Четко помню первый случай. Усевшись по-турецки рядом со Стасей, я плела одеяльце, чтобы скрыть свой настоящий интерес. Рукоделию научили меня девочки из нашего блока: они считали, что это занятие лучше всего помогает скоротать время между перекличкой и лабораторными опытами, равно как и неизбежные часы, которые мы поневоле проводили в разлуке со своими половинками. Вместо нитей использовались вытащенные из ограждений обрывки проволоки: мы скручивали и раскручивали их кончиками пальцев, пока они не приобретали хоть какую-то податливость. Создав небольшой запас такого материала, мы по очереди плели кофточку или одеяльце, пригодные разве что для крошечного пупса. Готовая вещичка никакого применения не находила. Ее попросту распускали, чтобы отдать проволоку девочке, ожидавшей своей очереди.
Под видом плетения одеяльца я шпионила за сестрой. Стасе и в голову не приходило, что за работой я подслушиваю. Помню, в тот день она начала свое дознание с вопроса о седых прядках на голове собеседника.
– Нет, это не от рождения, – отвечал парнишка. – У меня волосы за одну ночь состарились. И у моего брата точно так же.
– За одну ночь?
– Ну, может, за две или три. Точнее не скажу. Это случилось по пути сюда. В скотовозке зеркал нету.

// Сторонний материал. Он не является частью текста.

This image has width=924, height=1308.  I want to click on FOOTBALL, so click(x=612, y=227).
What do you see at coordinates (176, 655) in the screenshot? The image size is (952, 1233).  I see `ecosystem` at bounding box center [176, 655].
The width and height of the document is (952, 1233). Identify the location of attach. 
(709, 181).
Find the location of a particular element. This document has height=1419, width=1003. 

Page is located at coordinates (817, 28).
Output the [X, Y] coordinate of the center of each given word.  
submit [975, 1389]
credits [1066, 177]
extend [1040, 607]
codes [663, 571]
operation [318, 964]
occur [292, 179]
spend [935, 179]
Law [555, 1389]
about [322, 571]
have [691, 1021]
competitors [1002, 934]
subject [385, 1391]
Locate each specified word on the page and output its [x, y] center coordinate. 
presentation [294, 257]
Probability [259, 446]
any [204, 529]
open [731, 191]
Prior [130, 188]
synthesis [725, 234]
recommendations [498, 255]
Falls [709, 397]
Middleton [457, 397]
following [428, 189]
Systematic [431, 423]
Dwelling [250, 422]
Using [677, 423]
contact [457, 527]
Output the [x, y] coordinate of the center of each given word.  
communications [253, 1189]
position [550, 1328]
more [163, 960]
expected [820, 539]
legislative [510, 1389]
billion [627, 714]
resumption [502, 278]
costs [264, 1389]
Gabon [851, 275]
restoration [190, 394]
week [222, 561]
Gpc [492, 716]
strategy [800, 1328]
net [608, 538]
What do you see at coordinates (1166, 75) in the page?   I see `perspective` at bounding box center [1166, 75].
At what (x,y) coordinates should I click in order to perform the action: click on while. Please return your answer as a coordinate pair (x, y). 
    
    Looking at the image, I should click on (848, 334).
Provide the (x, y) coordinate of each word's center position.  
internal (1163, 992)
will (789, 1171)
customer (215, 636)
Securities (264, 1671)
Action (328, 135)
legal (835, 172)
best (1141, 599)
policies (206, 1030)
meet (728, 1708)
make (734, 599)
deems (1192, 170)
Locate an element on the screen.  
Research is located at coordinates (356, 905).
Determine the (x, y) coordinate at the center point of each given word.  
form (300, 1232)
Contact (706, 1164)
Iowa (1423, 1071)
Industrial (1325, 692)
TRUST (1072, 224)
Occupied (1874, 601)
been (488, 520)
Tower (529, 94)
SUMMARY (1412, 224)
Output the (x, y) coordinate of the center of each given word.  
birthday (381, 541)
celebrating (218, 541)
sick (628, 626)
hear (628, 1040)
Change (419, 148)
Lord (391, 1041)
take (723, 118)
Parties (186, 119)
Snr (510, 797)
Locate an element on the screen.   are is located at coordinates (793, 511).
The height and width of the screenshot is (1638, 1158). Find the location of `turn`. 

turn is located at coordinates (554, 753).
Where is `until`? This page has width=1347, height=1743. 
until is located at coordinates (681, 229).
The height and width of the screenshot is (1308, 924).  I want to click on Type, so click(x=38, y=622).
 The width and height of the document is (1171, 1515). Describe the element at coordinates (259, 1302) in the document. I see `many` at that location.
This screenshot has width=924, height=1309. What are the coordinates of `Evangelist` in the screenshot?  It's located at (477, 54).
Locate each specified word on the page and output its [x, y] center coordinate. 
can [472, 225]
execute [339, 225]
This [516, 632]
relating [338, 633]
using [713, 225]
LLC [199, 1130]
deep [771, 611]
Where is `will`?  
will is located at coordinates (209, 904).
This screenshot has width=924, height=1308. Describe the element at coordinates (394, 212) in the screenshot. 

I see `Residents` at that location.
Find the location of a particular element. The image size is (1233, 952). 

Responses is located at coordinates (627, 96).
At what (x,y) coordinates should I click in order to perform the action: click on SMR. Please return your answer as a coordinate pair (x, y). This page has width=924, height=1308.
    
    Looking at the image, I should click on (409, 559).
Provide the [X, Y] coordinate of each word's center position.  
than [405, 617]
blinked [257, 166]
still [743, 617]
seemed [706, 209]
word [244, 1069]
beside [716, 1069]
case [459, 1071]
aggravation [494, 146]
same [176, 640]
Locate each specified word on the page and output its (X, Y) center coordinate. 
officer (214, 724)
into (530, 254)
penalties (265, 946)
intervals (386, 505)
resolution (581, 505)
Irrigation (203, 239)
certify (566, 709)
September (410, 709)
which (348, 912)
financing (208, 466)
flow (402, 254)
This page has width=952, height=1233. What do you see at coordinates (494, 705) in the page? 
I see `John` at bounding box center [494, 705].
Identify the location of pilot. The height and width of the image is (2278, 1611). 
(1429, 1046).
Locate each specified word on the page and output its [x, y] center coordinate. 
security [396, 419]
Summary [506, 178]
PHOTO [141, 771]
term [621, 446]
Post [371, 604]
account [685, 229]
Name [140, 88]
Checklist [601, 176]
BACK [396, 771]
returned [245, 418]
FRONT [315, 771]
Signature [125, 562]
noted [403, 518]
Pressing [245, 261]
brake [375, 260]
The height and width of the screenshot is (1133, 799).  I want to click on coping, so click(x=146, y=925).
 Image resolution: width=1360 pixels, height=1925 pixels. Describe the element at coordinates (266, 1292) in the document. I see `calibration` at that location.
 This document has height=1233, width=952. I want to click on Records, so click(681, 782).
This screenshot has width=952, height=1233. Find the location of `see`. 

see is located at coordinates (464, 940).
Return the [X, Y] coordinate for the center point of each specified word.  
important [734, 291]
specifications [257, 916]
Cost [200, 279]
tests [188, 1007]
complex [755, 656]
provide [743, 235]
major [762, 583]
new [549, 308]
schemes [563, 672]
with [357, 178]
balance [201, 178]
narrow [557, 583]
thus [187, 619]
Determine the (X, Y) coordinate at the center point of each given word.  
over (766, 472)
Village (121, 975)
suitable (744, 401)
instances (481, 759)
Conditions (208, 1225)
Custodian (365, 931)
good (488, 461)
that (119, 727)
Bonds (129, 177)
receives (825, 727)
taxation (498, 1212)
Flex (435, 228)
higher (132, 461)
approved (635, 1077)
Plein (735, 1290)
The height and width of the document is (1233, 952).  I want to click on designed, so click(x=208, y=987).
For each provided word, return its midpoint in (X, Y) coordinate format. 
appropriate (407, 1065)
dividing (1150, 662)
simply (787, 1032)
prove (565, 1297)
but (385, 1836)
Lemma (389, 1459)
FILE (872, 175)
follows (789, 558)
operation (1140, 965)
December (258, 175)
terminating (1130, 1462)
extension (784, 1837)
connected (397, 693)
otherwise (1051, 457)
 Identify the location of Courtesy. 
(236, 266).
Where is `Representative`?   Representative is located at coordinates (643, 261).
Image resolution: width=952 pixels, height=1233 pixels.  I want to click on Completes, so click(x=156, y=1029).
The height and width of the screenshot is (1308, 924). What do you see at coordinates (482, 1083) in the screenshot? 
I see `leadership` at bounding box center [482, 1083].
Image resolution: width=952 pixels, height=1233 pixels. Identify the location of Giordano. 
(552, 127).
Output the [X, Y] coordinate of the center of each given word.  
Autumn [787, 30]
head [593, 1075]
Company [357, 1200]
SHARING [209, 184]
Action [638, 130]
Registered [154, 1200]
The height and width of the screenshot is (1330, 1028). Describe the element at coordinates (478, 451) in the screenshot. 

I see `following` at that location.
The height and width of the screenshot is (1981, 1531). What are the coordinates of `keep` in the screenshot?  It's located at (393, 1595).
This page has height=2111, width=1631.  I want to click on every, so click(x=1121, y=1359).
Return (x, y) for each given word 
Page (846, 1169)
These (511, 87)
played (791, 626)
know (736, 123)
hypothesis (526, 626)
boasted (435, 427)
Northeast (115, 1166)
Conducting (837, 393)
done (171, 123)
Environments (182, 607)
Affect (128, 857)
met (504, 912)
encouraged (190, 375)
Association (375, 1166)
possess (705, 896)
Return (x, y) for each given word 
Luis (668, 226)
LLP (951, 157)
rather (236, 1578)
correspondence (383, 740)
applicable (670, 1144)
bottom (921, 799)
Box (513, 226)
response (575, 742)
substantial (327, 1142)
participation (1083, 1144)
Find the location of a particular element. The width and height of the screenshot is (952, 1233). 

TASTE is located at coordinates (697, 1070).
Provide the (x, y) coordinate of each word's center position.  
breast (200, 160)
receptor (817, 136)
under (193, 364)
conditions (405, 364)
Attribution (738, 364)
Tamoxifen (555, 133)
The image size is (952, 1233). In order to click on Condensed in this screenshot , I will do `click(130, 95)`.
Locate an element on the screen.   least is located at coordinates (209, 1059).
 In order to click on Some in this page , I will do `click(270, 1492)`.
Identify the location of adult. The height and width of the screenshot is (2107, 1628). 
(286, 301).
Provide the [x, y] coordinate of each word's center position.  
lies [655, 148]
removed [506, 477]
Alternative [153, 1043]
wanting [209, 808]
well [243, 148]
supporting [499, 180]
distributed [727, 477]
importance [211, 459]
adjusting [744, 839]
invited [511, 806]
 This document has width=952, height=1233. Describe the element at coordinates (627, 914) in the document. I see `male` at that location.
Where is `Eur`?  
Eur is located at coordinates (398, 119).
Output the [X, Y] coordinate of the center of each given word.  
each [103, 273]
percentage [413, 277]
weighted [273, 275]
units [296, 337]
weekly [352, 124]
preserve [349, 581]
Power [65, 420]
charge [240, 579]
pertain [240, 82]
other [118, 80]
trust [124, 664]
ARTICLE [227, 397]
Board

Стася поинтересовалась его прошлым. Парнишка отвечал вдумчиво и, наморщив лоб, припоминал существенные подробности:
– Я в драке побеждал тут пять раз. Три раза кулаками махал и два раза кусался. А сколько раз битым бывал, не спрашивай. Если не хочешь сама на драку нарваться, не спрашивай.
Да нет же, настаивала она, речь идет о твоем прошлом.
– У меня папа – раввин. Мама – жена раввина. Отец-раввин, может, и выжил. Любил приговаривать: ночью все кошки серы. У него на все случаи жизни подходящие пословицы были.
Стася еще раз уточнила: ее интересуют медицинские сведения из его прошлого. И они начали обсуждать, что вырезал, проткнул или повредил ему Менгеле. Парень описывал, как звякали инструменты, как жужжала пила, а когда закончил, сказал: молитесь, чтобы вам нутро не раздирали похожими способами.
– Вы с Клотильдой как сговорились! – вспылила Стася. – Мы не молимся. Наш зайде – тот иногда молился, но вообще он поклоняется науке.